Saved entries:
===============

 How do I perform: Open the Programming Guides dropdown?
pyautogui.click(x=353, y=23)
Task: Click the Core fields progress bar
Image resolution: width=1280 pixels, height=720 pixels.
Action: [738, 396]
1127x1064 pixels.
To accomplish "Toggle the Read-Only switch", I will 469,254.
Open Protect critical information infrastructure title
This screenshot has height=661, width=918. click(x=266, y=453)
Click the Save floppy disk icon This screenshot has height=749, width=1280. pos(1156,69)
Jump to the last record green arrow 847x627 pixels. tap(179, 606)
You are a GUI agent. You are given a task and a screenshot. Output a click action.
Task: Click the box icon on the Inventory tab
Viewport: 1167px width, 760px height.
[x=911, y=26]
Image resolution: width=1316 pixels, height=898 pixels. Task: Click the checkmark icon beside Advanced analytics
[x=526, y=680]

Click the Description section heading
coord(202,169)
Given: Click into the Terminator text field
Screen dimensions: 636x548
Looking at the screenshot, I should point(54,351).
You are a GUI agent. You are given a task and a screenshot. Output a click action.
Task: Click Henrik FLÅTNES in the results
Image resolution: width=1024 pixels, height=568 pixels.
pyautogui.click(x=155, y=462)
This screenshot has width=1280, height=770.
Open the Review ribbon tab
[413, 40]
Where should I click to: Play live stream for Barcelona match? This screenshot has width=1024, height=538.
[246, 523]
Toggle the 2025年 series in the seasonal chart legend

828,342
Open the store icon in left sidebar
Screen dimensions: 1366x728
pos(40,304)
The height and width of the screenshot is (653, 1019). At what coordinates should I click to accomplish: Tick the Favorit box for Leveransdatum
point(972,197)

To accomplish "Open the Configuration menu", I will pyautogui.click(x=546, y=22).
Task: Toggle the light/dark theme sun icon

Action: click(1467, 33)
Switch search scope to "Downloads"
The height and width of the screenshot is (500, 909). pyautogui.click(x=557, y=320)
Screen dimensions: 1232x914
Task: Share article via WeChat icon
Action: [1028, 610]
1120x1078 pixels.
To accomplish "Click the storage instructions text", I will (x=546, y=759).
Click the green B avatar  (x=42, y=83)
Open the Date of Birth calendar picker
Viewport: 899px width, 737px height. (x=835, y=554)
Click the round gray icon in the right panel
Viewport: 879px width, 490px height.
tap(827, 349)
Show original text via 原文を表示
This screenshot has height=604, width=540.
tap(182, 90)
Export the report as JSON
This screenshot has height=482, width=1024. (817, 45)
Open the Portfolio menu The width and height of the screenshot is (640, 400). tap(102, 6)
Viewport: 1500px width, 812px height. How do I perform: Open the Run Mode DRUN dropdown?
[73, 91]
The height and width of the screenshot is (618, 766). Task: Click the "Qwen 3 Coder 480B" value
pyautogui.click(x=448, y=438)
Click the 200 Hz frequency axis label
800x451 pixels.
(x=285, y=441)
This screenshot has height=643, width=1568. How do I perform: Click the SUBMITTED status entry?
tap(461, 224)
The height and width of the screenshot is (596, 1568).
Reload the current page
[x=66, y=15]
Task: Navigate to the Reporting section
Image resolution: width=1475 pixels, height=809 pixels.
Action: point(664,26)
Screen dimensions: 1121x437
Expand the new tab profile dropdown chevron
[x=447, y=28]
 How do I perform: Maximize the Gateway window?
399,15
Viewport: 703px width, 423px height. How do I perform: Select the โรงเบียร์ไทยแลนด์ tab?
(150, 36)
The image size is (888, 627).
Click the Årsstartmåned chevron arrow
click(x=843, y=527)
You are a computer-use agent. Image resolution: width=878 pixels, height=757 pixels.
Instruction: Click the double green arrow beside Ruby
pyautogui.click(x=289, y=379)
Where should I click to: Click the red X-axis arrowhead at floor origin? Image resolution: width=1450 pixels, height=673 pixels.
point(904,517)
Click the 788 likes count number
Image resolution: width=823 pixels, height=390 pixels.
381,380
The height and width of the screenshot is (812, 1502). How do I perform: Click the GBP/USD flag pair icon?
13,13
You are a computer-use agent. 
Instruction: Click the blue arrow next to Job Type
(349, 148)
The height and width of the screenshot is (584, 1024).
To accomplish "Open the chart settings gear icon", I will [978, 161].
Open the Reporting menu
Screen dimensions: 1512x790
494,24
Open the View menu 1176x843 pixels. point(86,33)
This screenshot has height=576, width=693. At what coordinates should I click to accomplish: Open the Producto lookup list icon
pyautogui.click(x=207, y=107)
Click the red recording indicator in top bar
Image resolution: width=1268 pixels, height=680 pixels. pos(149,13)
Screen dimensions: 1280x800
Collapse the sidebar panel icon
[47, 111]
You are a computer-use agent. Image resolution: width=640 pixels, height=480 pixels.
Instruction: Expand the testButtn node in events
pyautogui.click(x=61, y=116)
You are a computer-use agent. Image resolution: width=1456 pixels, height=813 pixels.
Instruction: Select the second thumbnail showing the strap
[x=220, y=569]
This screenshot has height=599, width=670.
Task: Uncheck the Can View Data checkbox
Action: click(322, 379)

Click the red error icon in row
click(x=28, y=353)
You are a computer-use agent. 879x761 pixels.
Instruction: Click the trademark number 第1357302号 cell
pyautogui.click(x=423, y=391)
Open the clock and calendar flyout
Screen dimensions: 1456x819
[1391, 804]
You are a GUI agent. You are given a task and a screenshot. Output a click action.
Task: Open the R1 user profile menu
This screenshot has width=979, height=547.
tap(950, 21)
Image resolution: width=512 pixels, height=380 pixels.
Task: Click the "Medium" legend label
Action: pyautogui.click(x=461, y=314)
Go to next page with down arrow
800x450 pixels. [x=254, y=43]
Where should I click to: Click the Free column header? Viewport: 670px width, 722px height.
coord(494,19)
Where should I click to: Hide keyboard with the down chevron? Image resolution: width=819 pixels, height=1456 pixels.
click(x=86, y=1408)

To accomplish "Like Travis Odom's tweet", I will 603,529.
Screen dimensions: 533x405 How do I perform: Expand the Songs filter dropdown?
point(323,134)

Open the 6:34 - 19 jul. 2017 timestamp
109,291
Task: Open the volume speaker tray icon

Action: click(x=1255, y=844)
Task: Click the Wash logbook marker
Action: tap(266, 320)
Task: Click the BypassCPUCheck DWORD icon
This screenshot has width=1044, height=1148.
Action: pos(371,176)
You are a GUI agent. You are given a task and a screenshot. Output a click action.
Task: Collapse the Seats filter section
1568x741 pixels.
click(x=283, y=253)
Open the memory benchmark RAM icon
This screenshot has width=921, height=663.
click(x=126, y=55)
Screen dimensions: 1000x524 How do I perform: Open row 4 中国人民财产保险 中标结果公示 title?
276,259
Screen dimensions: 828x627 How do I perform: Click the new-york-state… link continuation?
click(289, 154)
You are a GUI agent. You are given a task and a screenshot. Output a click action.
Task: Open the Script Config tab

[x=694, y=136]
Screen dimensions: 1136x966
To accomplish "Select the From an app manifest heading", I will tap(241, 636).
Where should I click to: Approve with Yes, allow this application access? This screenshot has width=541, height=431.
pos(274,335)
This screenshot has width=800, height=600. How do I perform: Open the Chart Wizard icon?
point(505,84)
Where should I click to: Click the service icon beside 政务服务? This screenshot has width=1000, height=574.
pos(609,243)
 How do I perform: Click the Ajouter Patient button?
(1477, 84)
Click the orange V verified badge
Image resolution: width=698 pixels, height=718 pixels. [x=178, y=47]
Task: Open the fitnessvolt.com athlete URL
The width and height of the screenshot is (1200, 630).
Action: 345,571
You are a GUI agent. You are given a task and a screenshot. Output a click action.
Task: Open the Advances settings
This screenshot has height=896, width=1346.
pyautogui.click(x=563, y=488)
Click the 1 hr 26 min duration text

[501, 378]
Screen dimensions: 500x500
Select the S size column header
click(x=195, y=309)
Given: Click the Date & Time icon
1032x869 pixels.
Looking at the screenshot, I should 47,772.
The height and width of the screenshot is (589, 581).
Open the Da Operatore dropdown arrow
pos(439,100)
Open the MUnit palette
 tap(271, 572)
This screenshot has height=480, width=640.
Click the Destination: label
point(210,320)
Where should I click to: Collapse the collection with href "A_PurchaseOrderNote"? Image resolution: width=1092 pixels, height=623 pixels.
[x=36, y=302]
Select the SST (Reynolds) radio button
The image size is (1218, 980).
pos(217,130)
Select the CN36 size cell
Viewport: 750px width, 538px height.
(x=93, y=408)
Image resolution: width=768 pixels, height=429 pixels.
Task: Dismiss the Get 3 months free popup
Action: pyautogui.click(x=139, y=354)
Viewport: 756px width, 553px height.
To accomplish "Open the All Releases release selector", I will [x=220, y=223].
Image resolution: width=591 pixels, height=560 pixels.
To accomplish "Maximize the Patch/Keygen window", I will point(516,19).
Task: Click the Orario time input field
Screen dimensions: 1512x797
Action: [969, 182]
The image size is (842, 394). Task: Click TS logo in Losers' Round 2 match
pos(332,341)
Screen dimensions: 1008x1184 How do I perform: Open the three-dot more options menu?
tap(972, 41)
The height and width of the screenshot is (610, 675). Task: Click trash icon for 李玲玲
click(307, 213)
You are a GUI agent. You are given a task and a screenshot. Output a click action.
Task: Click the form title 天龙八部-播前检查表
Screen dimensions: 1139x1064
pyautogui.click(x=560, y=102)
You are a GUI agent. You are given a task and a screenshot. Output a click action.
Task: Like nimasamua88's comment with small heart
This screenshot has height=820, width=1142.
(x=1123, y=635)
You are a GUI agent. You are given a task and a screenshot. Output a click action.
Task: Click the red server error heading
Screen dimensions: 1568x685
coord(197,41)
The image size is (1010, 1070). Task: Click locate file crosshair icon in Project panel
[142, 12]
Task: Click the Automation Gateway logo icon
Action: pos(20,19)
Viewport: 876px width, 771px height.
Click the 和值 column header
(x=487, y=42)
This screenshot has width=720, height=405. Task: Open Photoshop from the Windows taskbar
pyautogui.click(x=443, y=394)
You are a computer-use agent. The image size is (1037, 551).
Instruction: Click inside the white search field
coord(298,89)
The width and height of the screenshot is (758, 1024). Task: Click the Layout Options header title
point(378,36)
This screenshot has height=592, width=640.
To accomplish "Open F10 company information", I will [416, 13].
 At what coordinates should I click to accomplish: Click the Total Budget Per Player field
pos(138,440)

===============

Try it: Where a line in the records above contains the word "Reporting", copy that line.

Solution below:
Task: Navigate to the Reporting section
Open the Reporting menu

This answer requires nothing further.